Jeffrey Camangyan (born September 22, 1976), known professionally as Wowowie de Guzman, is a Filipino dancer and a stage, film and TV actor. He was one of the top matinee idols from the 1990s. His break came as a member of dance group Universal Motion Dancers (UMD). He was nominated as Best Actor for FAMAS Award 1998 in Paano Ang Puso Ko?.

Career
De Guzman was a famous member of dance group Universal Motion Dancers along with Brian Furlow, Jim Salas, James Salas, the late Gerard Faisan, Marco McKinley, Norman Santos, Gerry Oliva and Miggy Tanchanco.

He was the first love team of Judy Ann Santos. The Juday-Wowie love team became the number one screen tandem in the mid to late '90s.

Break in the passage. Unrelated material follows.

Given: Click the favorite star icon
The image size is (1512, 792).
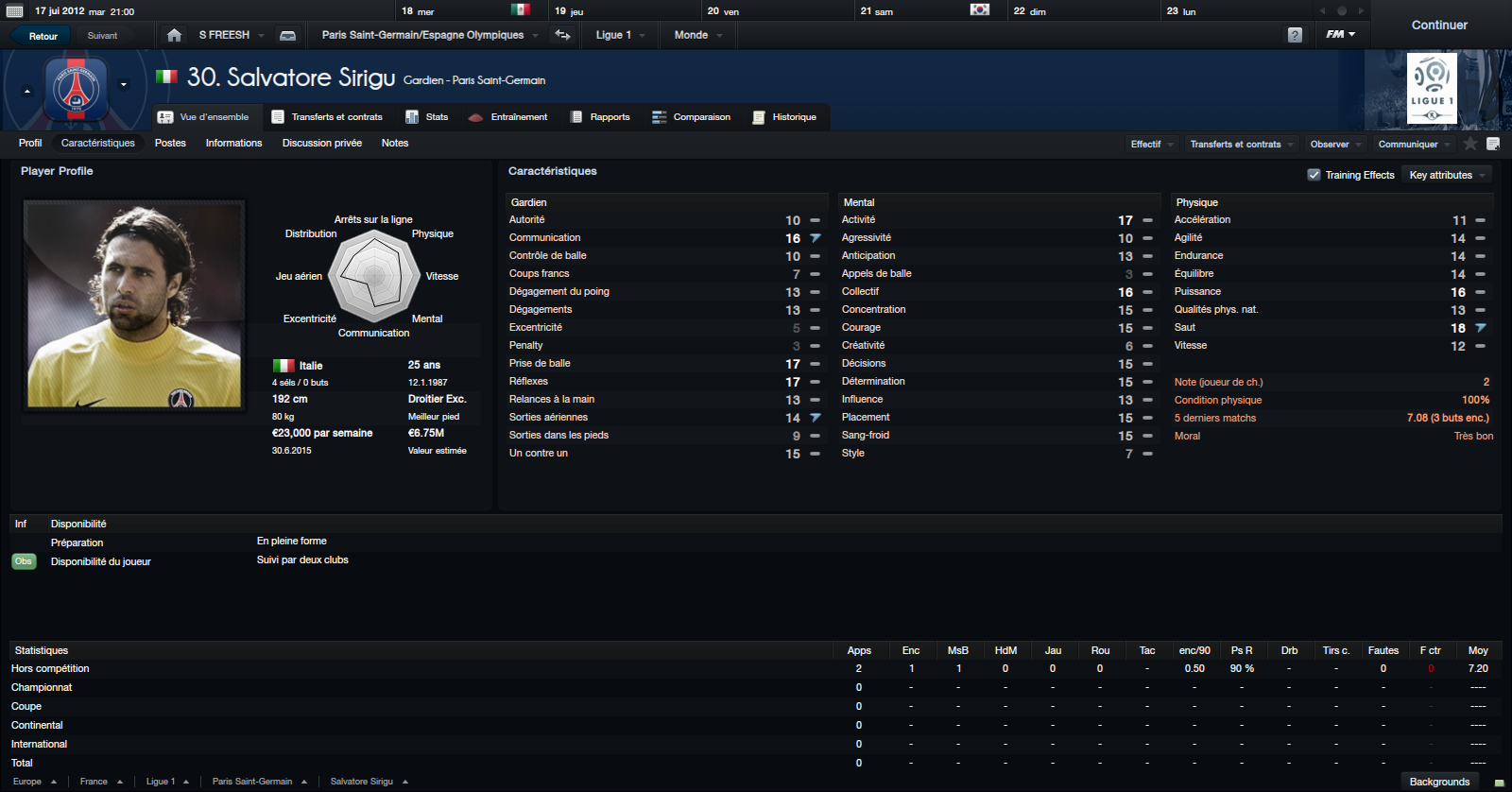Looking at the screenshot, I should click(1470, 144).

They paired in movies which were box office hits such as Sana Naman, Kung Alam Mo Lang, Wow Multo, Mara Clara: The Movie, Esperanza: The Movie, Paano Ang Puso Ko?, Muling Ibalik ang Tamis ng Pag-ibig, Kasal-Kasalan, Sakal-Sakalan, Dito Sa Puso Ko and many others. They also paired in TV series like Mara Clara and Esperanza.

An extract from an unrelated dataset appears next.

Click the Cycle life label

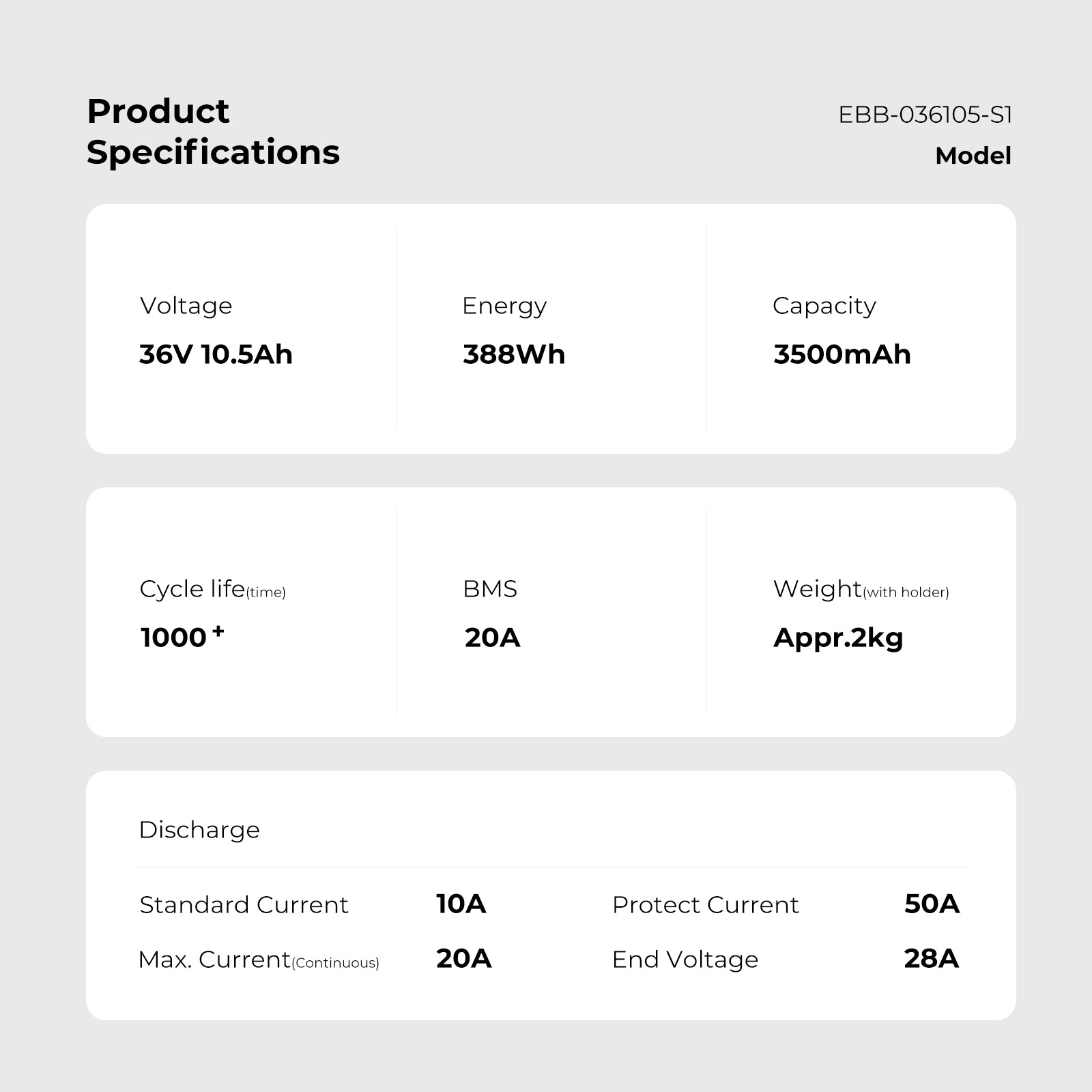(212, 589)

He became a stage actor of Gantimpala Theater Foundation. He played in Florante at Laura, Ibong Adarna, El Filibusterismo, Noli Me Tangere, The Bomb, Alikabok, Loren Ruiz, Romeo Loves Juliet, and Perlita Ng Silangan. He performed in Tanghalang CCP, Ballet Philippines, and Peta, among others.

In 2008, de Guzman appeared in ABS-CBN's fantasy series Kung Fu Kids.

Personal life
De Guzman was Judy Ann Santos' first ever boyfriend; they have since made 12 films together.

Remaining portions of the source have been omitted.